Sunday, July 21, 2013

Headbutts or headdresses

Pachycephalosaurs were a group of dinosaurs with a distinctive feature: a thick dome on the head, usually fringed with small spikes (RECONSTRUCTION ABOVE BY RYAN STEISKALW, PHOTOGRAPHS OF SKULLS HERE). Some paleontologists believe that the protective skulls were used by the animals as battering rams, allowing them to charge each other over mates and/or territories. Others contend that the dome was too brittle to withstand the impact and was instead intended to attract mates or identify it to members of their own species. Fossils have telltale damage, but scientists had assumed it occurred postmortem through erosion or by scavengers.

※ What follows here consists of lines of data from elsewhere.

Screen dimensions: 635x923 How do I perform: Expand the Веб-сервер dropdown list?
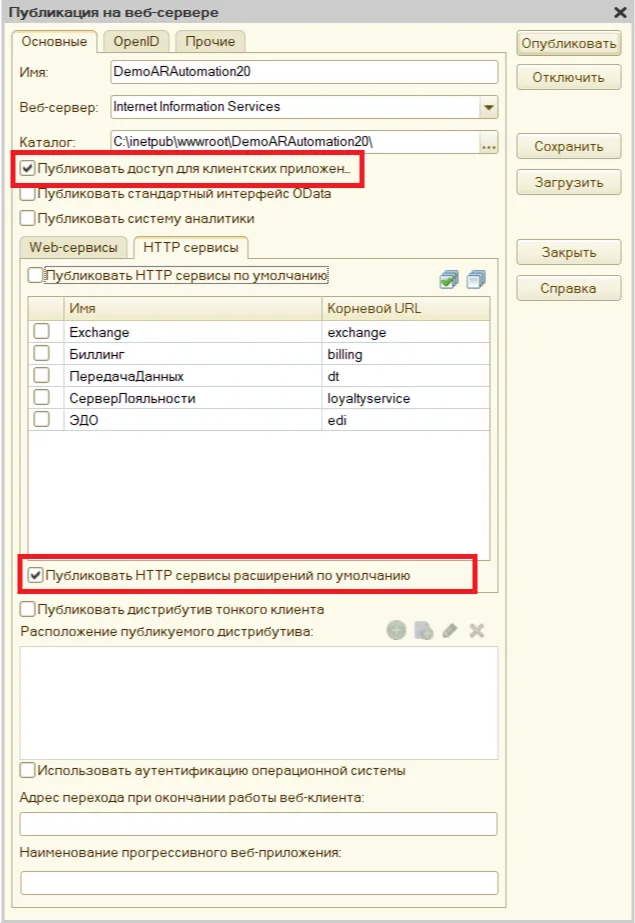pos(488,107)
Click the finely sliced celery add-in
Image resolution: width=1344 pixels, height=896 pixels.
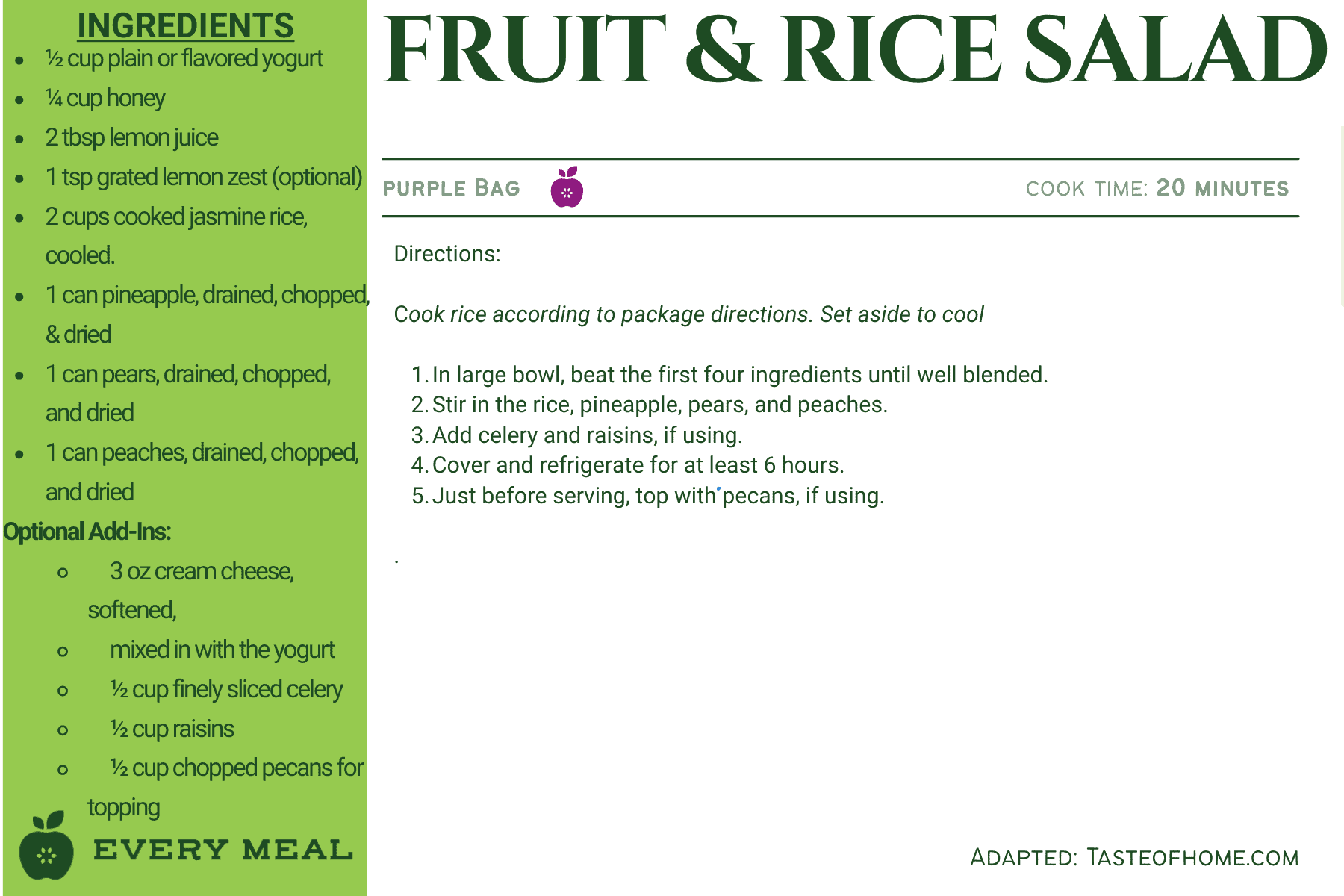point(225,689)
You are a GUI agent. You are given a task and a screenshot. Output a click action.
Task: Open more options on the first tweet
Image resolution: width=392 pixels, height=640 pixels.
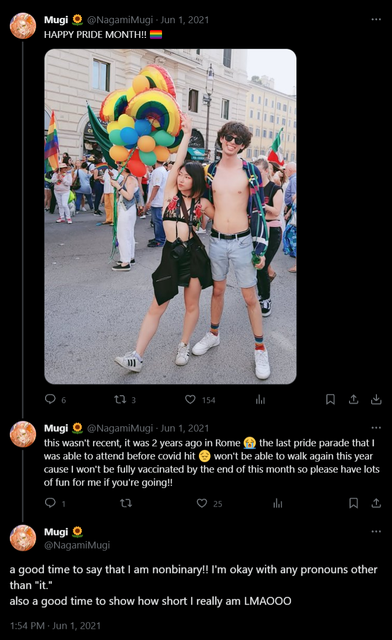(376, 19)
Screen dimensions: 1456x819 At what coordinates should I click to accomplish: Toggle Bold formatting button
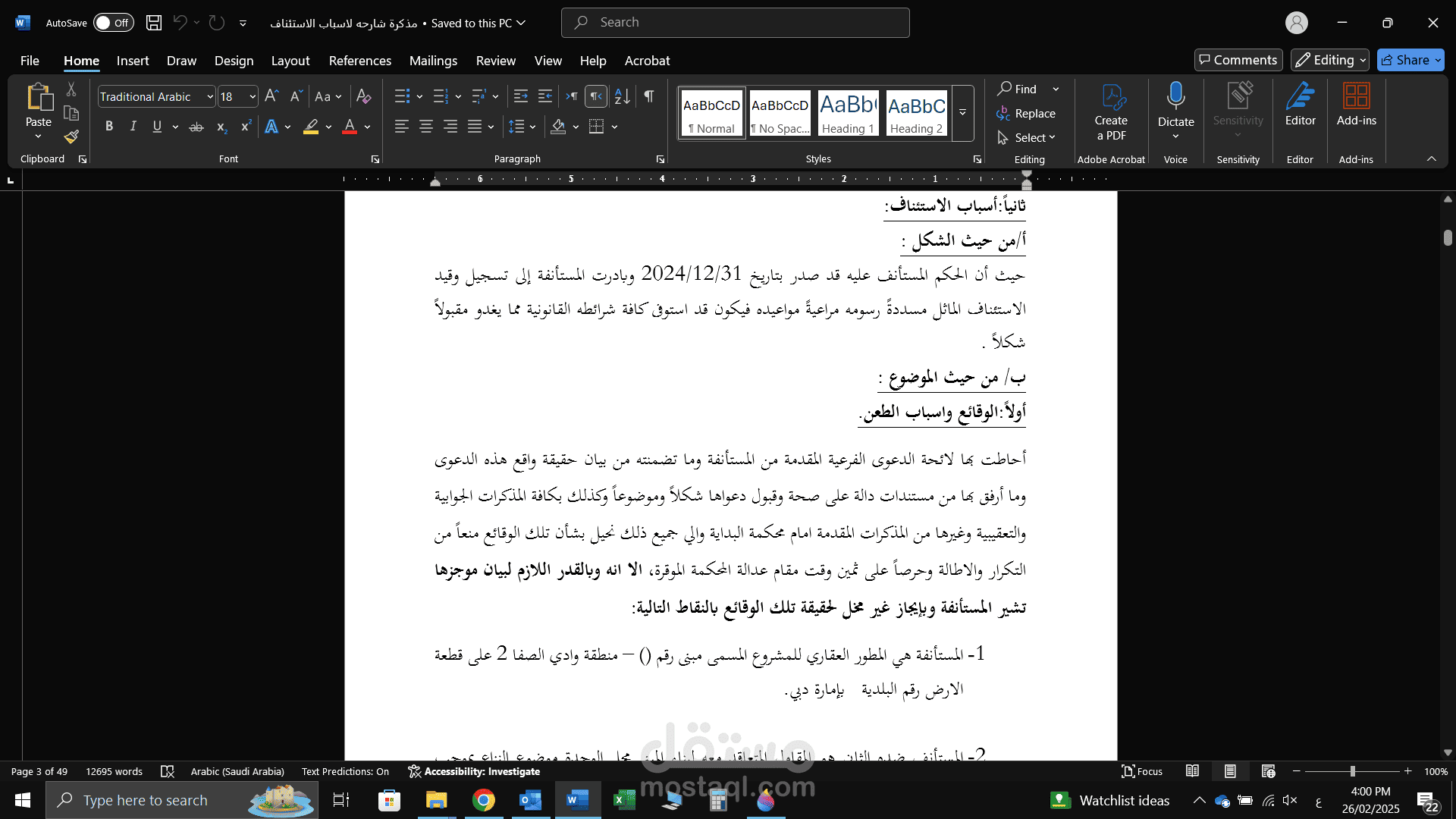109,127
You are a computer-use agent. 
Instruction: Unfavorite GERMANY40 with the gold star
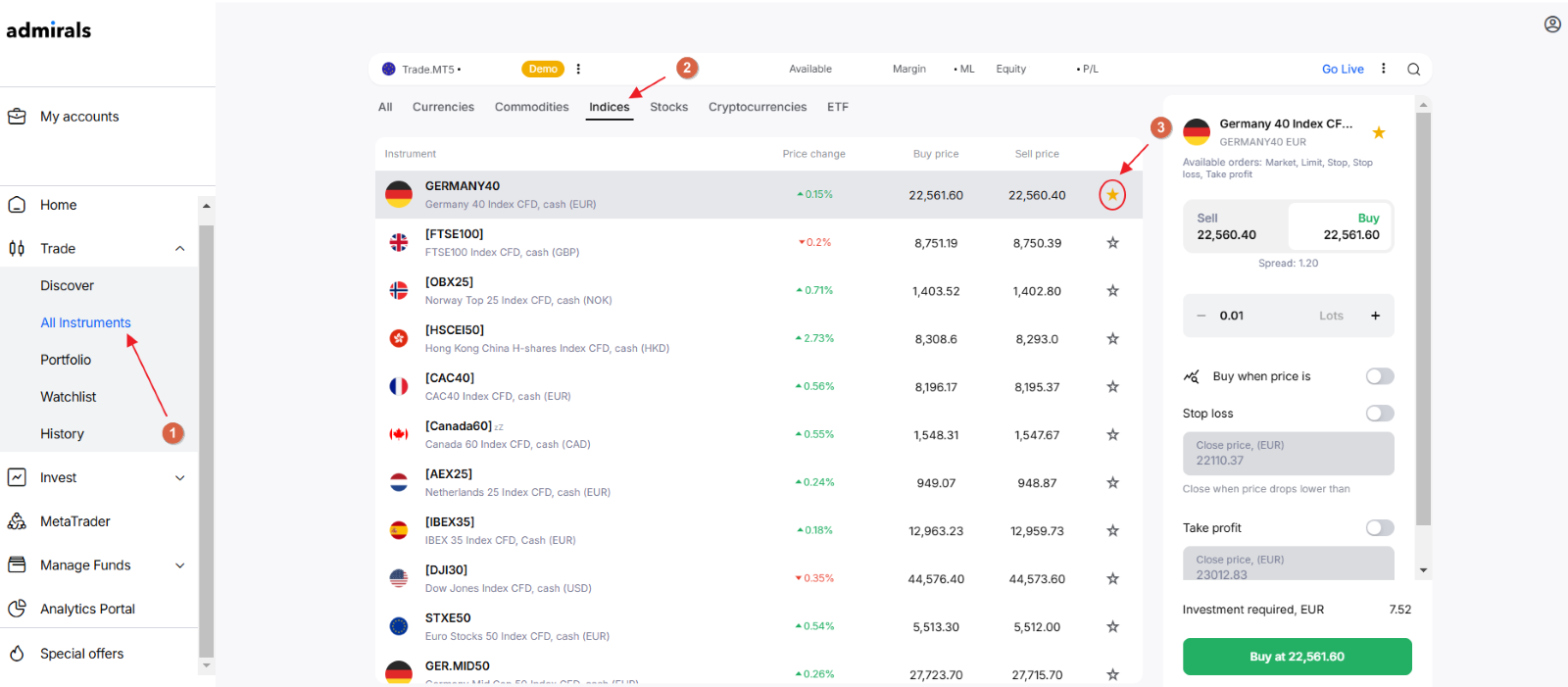pyautogui.click(x=1112, y=195)
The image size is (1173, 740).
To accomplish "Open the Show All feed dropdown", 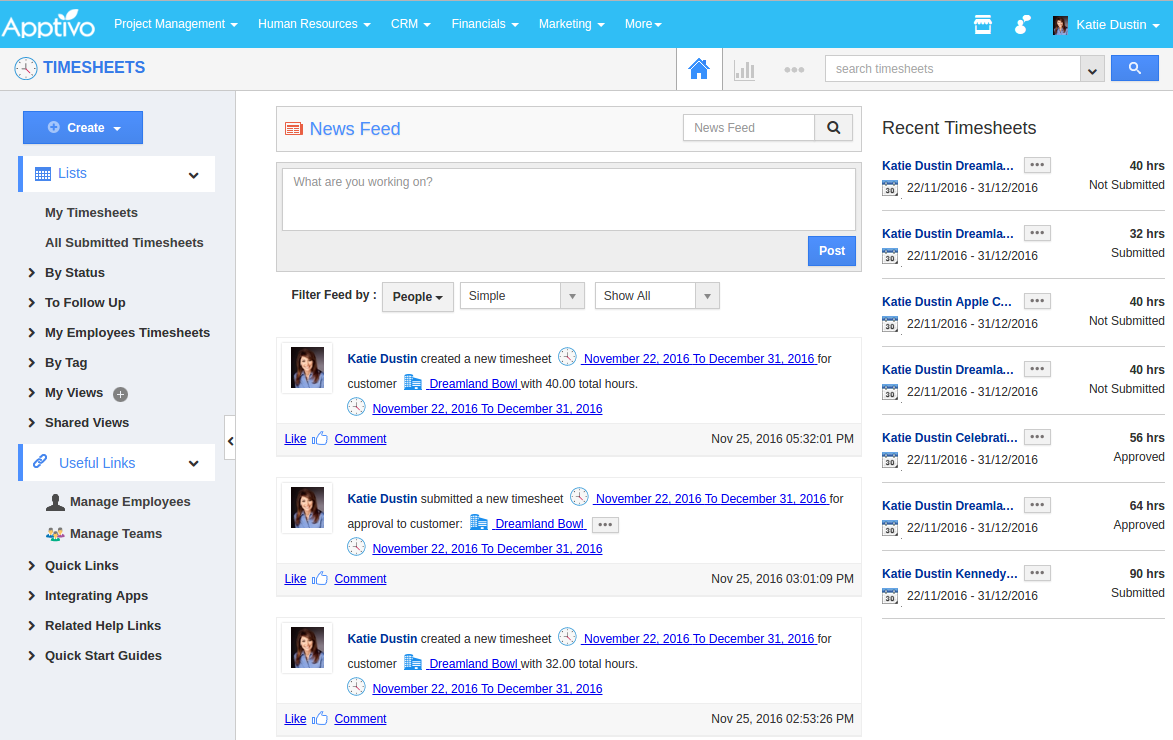I will tap(656, 295).
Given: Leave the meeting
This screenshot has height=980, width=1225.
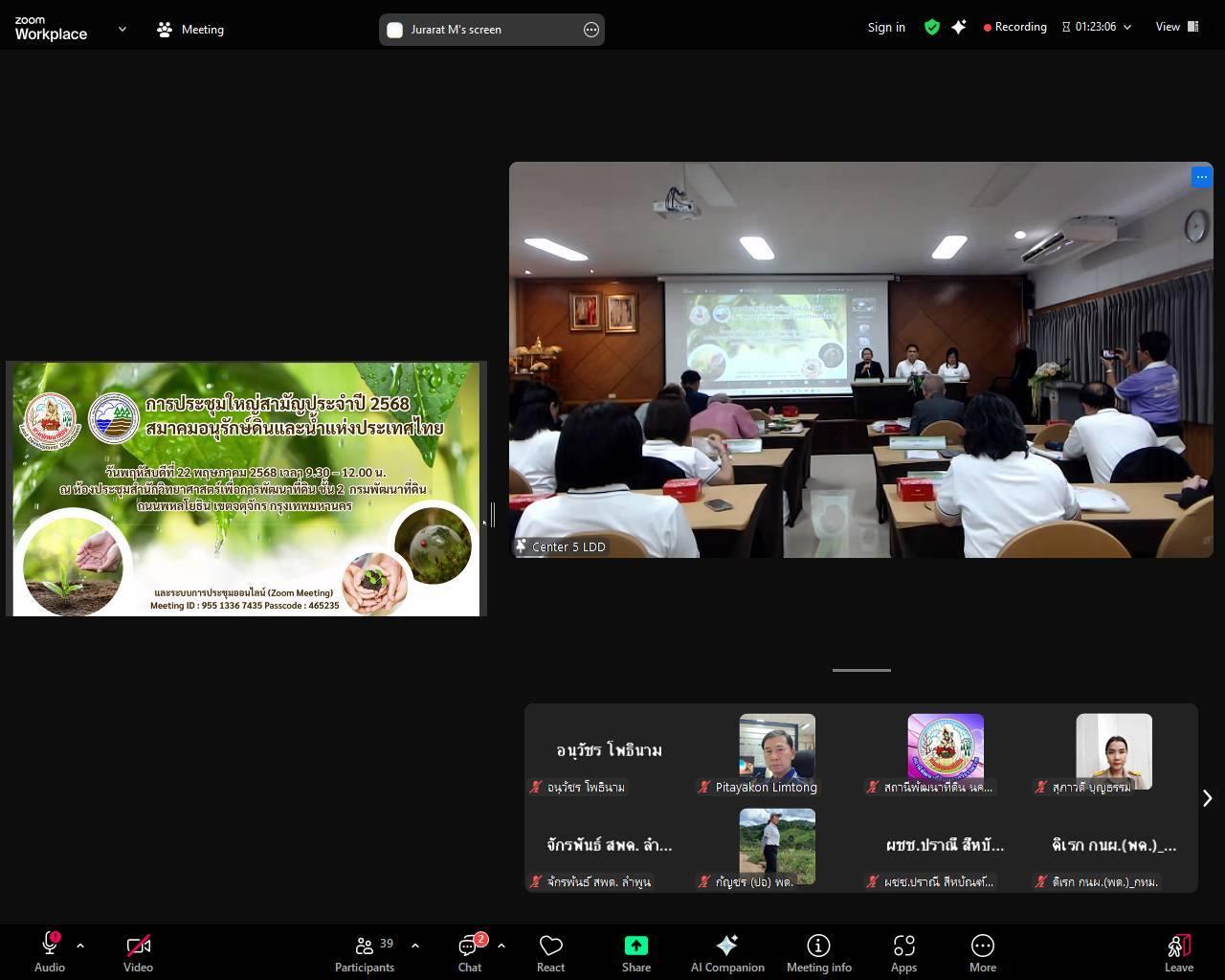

Except that the scarring was always found in the same place on the dome of the skull, suggesting the dinosaurs did butt heads like rams. Joseph Peterson of the University of Wisconsin decided to do a survey. He and his colleagues spent 5 years studying 14 species of pachycephalosaurs – a total of 109 skulls. They found healed fractures and thick, irregular surfaces that indicated past infection and inflammation on 22% of them. The damage was not present on the flatter domes which probably belonged to females or youngsters, suggesting that the charging behavior was only done by the males. Still, there are other theories, for instance that the ramming was done head-to-flank rather than head-to-head. So the scientists have agreed to disagree, but Peterson allows that their strangely-shaped heads may have been both a billboard of their prowess and a weapon. "I think that the idea of the domes being used as a display structure is very likely. A display structure is great for communicating about how tough animals are… but sometimes they have to back that up.”